Excerpted text:
— begin —
##################
Pulsar simulations
##################

You can use CWInPy to generate a simulated population of neutron star sources that can be used for
subsequent parameter estimation and hierarchical analyses. Currently, the simulation code assumes a
source signal model from a rigid triaxial rotator emitting from the :math:`l=m=2` quadrupole mode.
It is also assumes that the simulated population are known pulsars and therefore the data has been
:ref:`heterodyned <Heterodyned Data>` using a known phase evolution.

The simulation can either: generate a selection of entirely fake pulsars, with distributions for
amplitude (defined through either the gravitational-wave strain amplitude :math:`h_0`, the mass
quadrupole :math:`Q_{22}`, or the ellipticity), source location (right ascension, declination and
distance) and pulsar orientation parameters supplied by the user (or set to defaults for everything
other than :math:`Q_{22}`); or, use supplied pulsars parameters and :ref:`heterodyned data
<Heterodyned Data>` into which to inject signals drawn from a population of :math:`Q_{22}`.
— end —
Requirements:
1 - In one to three sentences, explain why the pulsar simulations text states that the data has been heterodyned using a known phase evolution.
2 - Write the next part of the pulsar simulations text, starting after its final sentence.
The material bears no relation to the pulsar simulations text.

Record list:
— begin —
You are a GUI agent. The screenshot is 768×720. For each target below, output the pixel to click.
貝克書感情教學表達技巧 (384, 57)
— end —
— begin —
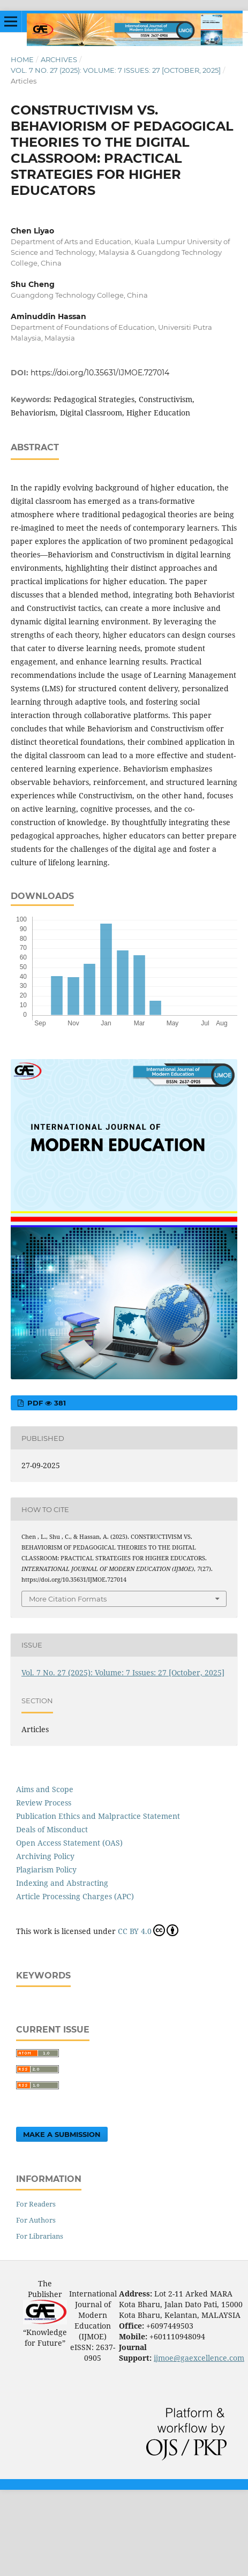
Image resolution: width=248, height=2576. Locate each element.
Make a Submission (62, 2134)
— end —
Task-by-task outputs:
1 - The simulation code assumes that the simulated population consists of known pulsars. Because of that assumption, the data is taken to have been heterodyned using a known phase evolution.

2 -
The simulations are generated using the :class:`~cwinpy.pe.simulation.PEPulsarSimulationDAG`
class which is described at the bottom of the page. Note that the simulation code described here
does not actually create the simulated gravitational-wave detector data. This is done in the
individual ``cwinpy_pe`` jobs generated by the script.

Simulation using fake data
==========================

As a first example we will create a simulation that generates a population of 1000 pulsars with
their :math:`Q_{22}` values drawn from an `exponential distribution
<https://en.wikipedia.org/wiki/Exponential_distribution>`_ with a mean of 10\ :sup:`33` kg m\
:sup:`2`\ , and sets up parameter estimation jobs for each. This population will be drawn from the
default distribution on the pulsar location (uniform over the sky and uniform within a distance
range between 0.1 and 10 kpc) and the default distribution on the pulsar orientation (uniform on the
hemisphere in inclination and polarisation angle and uniform in initial phase). We will set a prior
for the parameter estimation that has a uniform distribution in :math:`Q_{22}` between 0 and 10\
:sup:`40` kg m\ :sup:`2`\ .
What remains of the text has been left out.